We’ve added a little overhead when creating strings to intern them. But in return, at runtime, the equality operator on strings is much faster. With that, we have a full-featured hash table ready for us to use for tracking variables, instances, or any other key-value pairs that might show up.

We also sped up testing strings for equality. This is nice for when the user does == on strings. But it’s even more critical in a dynamically-typed language like Lox where method calls and instance fields are looked up by name at runtime. If testing a string for equality is slow, then that means looking up a method by name is slow. And if that’s slow in your object-oriented language, then everything is slow.

Challenges

  1. In clox, we happen to only need keys that are strings, so the hash table we built is hardcoded for that key type. If we exposed hash tables to Lox users as a first-class collection, it would useful to support different kinds of keys.

    Add support for keys of the other primitive types: numbers, Booleans, and nil. Later, clox will support user-defined classes. If we want to support keys that are instances of those classes, what kind of complexity does that add?

  2. Hash tables have a lot of knobs you can tweak that affect their performance. You decide whether to use separate chaining or open addressing. Depending on which fork in that road you take, you can tune how many entries are stored in each node, or the probing strategy you use. You control the hash function, load factor, and growth rate.

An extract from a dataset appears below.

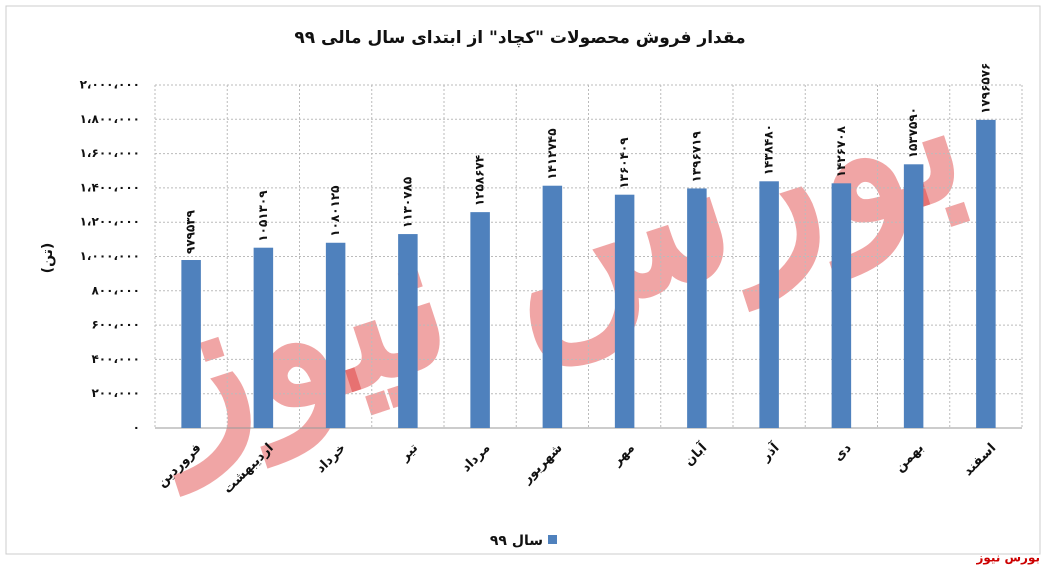 This screenshot has width=1047, height=570. Describe the element at coordinates (48, 258) in the screenshot. I see `y-axis-label: (تن)` at that location. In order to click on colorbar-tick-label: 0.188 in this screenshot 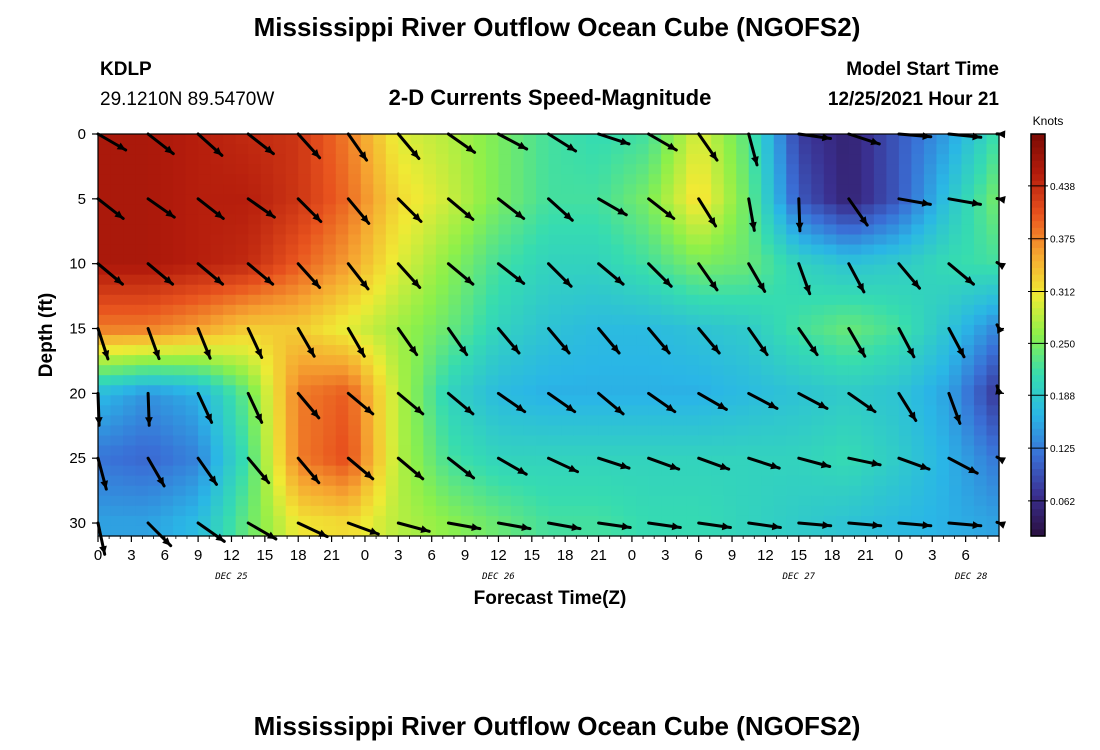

    All of this variety wasn’t created just to give CS doctoral candidates something to publish theses on: each has its uses in the many varied domains and hardware scenarios where hashing comes into play. Look up a few hash table implementations in different open source systems, research the choices they made, and try to figure out why they did things that way.

  3. Benchmarking a hash table is notoriously difficult. A hash table implementation may perform well with some keysets and poorly with others. It may work well at small sizes but degrade as it grows, or vice versa. It may choke when deletions are common, but fly when they aren’t. Creating benchmarks that accurately represent how your users will use the hash table is a challenge.

    Write a handful of different benchmark programs to validate our hash table implementation. How does the performance vary between them? Why did you choose the specific test cases you chose?